In fact, it so undoubtedly exists that it cannot be thought of as not existing. For one can think there exists something that cannot be thought of as not existing, and that would be greater than something which can be thought of as not existing. For if that greater than which cannot be thought can be thought of as not existing, then that greater than which cannot be thought is not that greater than which cannot be thought, which does not make sense. Thus that than which nothing can be thought so undoubtedly exists that it cannot even be thought of as not existing.

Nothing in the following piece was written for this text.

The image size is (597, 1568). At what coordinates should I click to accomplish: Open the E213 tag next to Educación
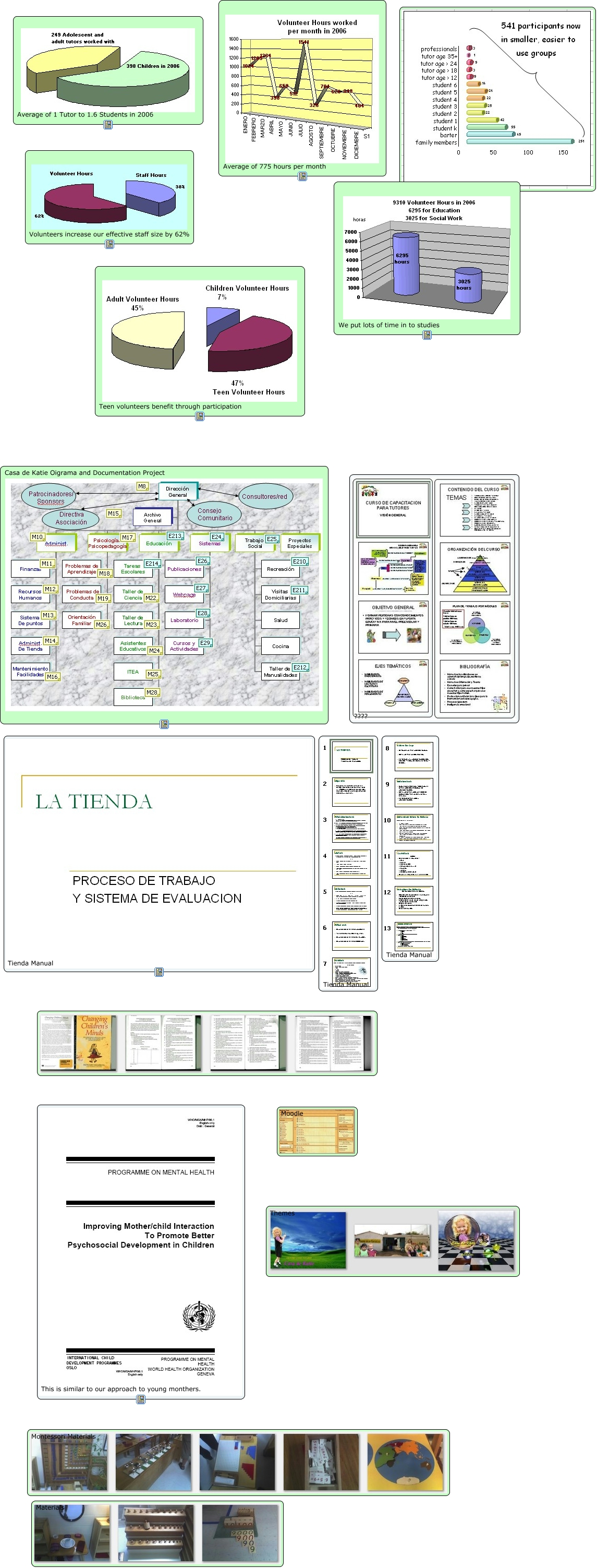click(175, 536)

And you, Lord God, are this being. You exist so undoubtedly, my Lord God, that you cannot even be thought of as not existing. And deservedly, for if some mind could think of something greater than you, that creature would rise above the creator and could pass judgment on the creator, which is absurd. And indeed whatever exists except you alone can be thought of as not existing. You alone of all things most truly exists and thus enjoy existence to the fullest degree of all things, because nothing else exists so undoubtedly, and thus everything else enjoys being in a lesser degree. Why therefore did the fool say in his heart “there is no God,” since it is so evident to any rational mind that you above all things exist? Why indeed, except precisely because he is stupid and foolish?

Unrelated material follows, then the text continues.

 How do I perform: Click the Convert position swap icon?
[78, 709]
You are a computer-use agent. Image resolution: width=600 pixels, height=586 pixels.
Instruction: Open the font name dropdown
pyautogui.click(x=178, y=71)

Chapter IV: How the Fool Managed to Say in His Heart That Which Cannot be Thought

How in the world could he have said in his heart what he could not think? Or how indeed could he not have thought what he said in his heart, since saying it in his heart is the same as thinking it? But if he really thought it because he said it in his heart, and did not say it in his heart because he could not possibly have thought it – and that seems to be precisely what happened – then there must be more than one way in which something can be said in one’s heart or thought. For a thing is thought in one way when the words signifying it are thought, and it is thought in quite another way when the thing signified is understood. God can be thought not to exist in the first way but not in the second. For no one who understands what God is can think that he does not exist. Even though he may say those words in his heart he will give them some other meaning or no meaning at all. For God is that greater than which cannot be thought. Whoever understands this also understands that God exists in such a way that one cannot even think of him as not existing.

Thank you, my good God, thank you, because what I believed earlier through your gift I now understand through your illumination in such a way that I would be unable not to understand it even if I did not want to believe you existed.